1. Install Windows Server 2008 R2 Standard or Windows Server 2008 R2 Enterprise edition, on a server computer with two physical network adapters.

2. Join the server to an Active Directory domain.

3. Install a computer certificate on the server that will be used for IPsec authentication, and a Web certificate that will be used by the IP-HTTPS Web listener.

4. Configure the Forefront UAG DirectAccess server to be inside the perimeter network, with one network adapter connected to the Internet and at least one other network adapter connected to the intranet.

5. Verify that the ports and protocols (listed in Forefront UAG DirectAccess prerequisites for SP1) are open on any internal or Internet-facing firewalls.

6. The DirectAccess server requires at least two consecutive, public static IPv4 addresses that are assigned to an FQDN which is externally resolvable. (Note that addresses in the ranges 10.0.0.0/8, 172.16.0.0/12, and 192.168.0.0/16 cannot be used to simulate the internet, even in a lab environment).

7. Install a network location server with high availability, and install the IIS role on the server. You can use any internal HTTPS server, but it must have high availability and should not be accessible from the Internet.

   Warning:
   You must not configure your Forefront UAG DirectAccess server, or your domain controller as the network location server.

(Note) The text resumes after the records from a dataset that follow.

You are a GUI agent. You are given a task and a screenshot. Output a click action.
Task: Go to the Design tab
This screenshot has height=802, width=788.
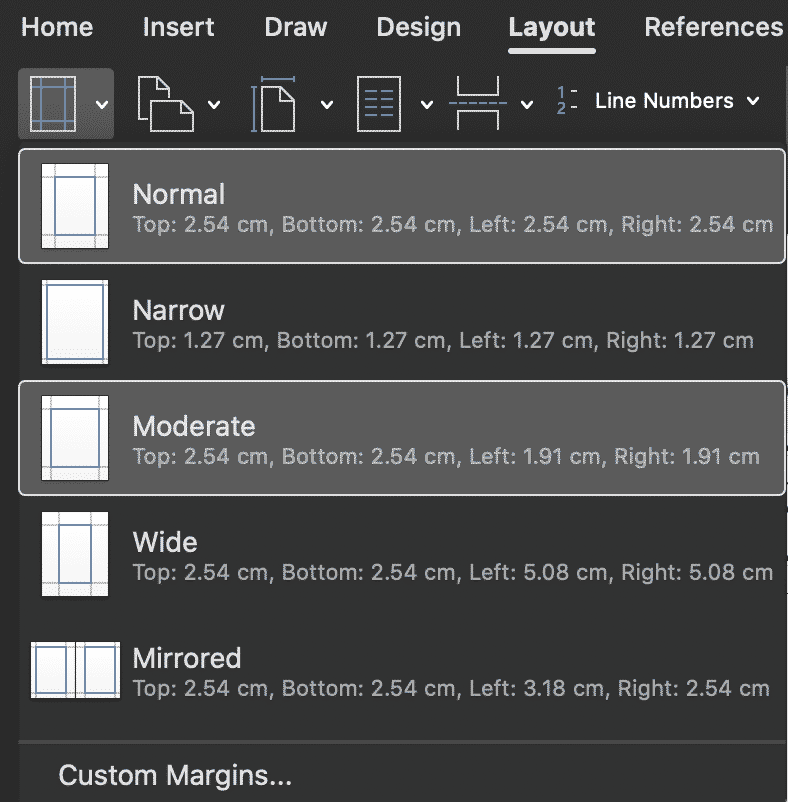[418, 27]
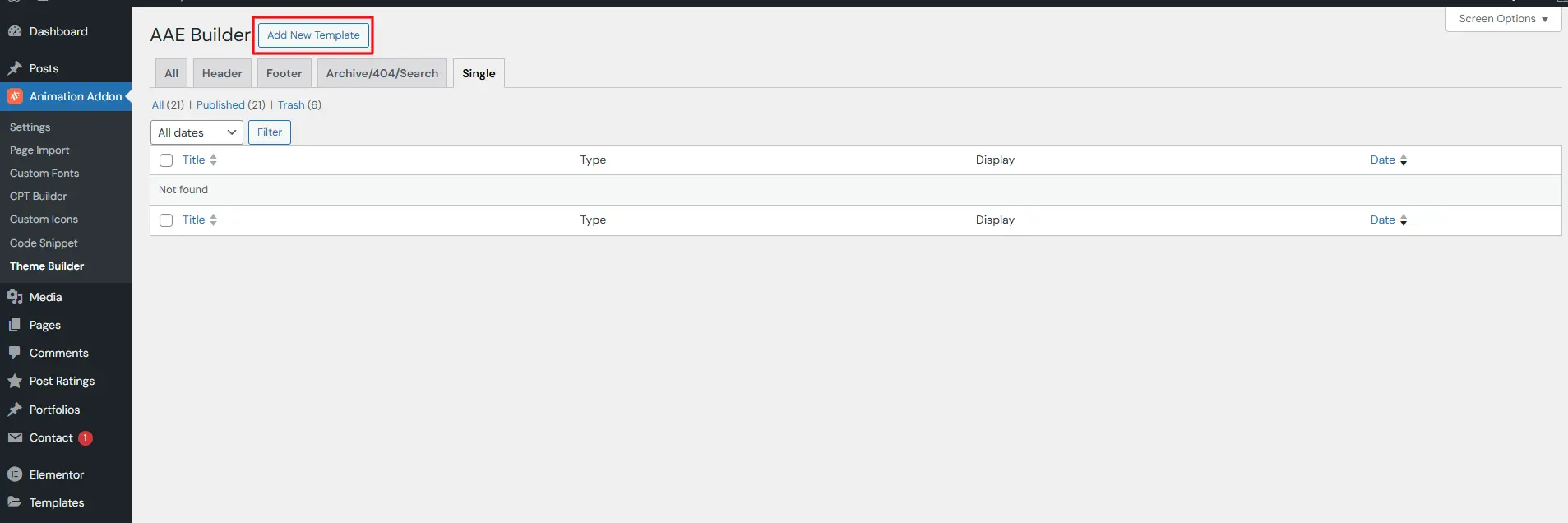Click the Animation Addon logo icon
The height and width of the screenshot is (523, 1568).
(15, 96)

8. Install Forefront UAG. For instructions, see Installing SP1 for Forefront UAG 2010.

9. Using the Forefront UAG Getting Started Wizard, designate one of the server network adapters as the Internet-facing interface, and the other as the internal network-facing interface. The Internet-facing interface requires two consecutive, public IPv4 addresses. Both IPv4 addresses must be assigned to the same interface.

10. After completing the installation of Forefront UAG, before you begin the Forefront UAG DirectAccess Configuration Wizard, it is recommended that you read the following prerequisite topics:

    • Before configuring DirectAccess clients and GPOs in SP1
      
      
    • Before configuring the Forefront UAG DirectAccess server in SP1
      
      
    • Before configuring infrastructure servers in SP1
      
      
    • Before configuring extended authentication and encryption to application servers in SP1
      
      

The first step of the Forefront UAG DirectAccess Configuration Wizard is to choose a deployment model as described in Selecting a deployment model in SP1.

Tip:
For a list of all the configuration steps you need to do after installing Forefront UAG DirectAccess, see Implementing a core Forefront UAG DirectAccess deployment for SP1.